Dick was up at dawn. He loaded the gunny sacks into his skiff and skipped past Westerly on the glassy morning sea. He sold the clams to a shellfish dealer in Connecticut for $112.

He set some more pots on the way home, and pulled and rebaited his others. He was pinching with hunger by the time he got back. The tide was just trickling in, so he had to scull the last bit to his dock. He made himself a sandwich in the kitchen, but his wife, May, heard him and lit into him before he could start eating. She was weepy with anger. She took him to the boys’ room. They were lying on their beds with the covers back, their legs and arms puffed up like wormy logs.

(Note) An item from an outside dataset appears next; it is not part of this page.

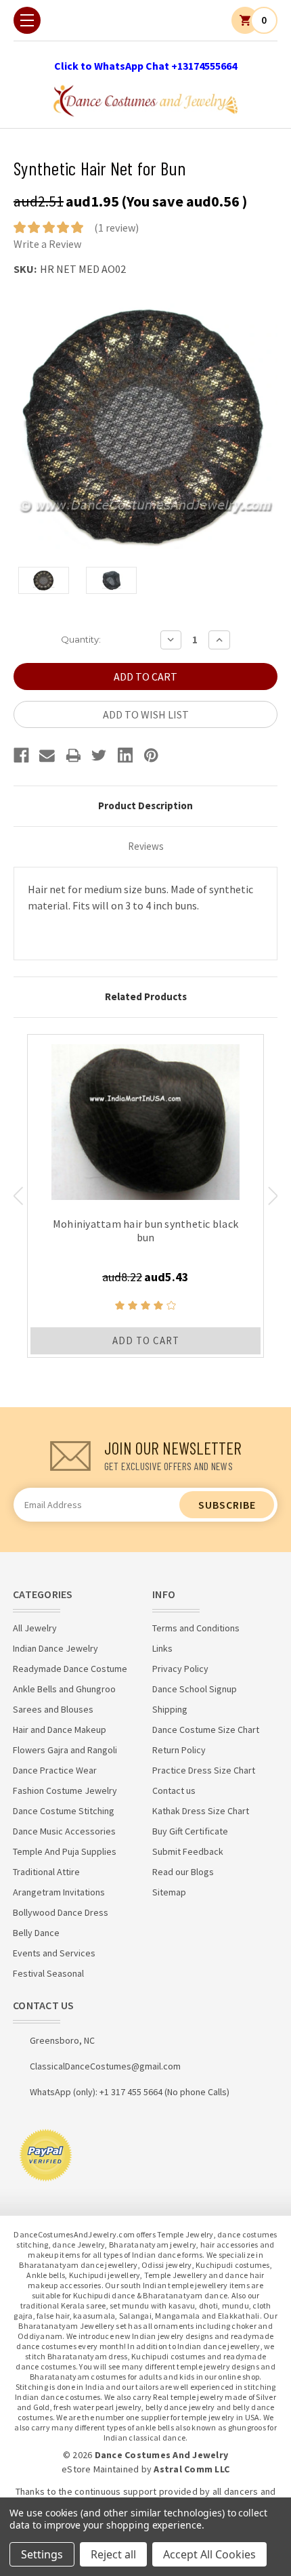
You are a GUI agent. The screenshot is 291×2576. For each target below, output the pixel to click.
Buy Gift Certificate (190, 1831)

“Look at that! Just look at that!” May almost never got mad at him, and when she did he always felt awful, but this was worse than usual. Dick saw what had happened — the ride through the brush had whipped some cuts across their arms and legs — their hands were okay since he’d made them wear gloves to pick up the clams. Poison ivy had got into the cuts and scratches and foamed up in wet blisters and raw spots. May wanted him to take them to the hospital. Low as he felt, Dick resisted that idea. Dick said he’d get them something from the drugstore if they would go lie in the salt creek till he got back. “It’ll sting some, but salt water’ll pull the juice right out. I swear, May, it’s the best cure. When I got fish poisoning all up my arm I cured it with salt water.” May wouldn’t answer him, but the boys did what they were told. Dick felt bad enough so he spent more than twenty dollars on tubes of cortisone gel.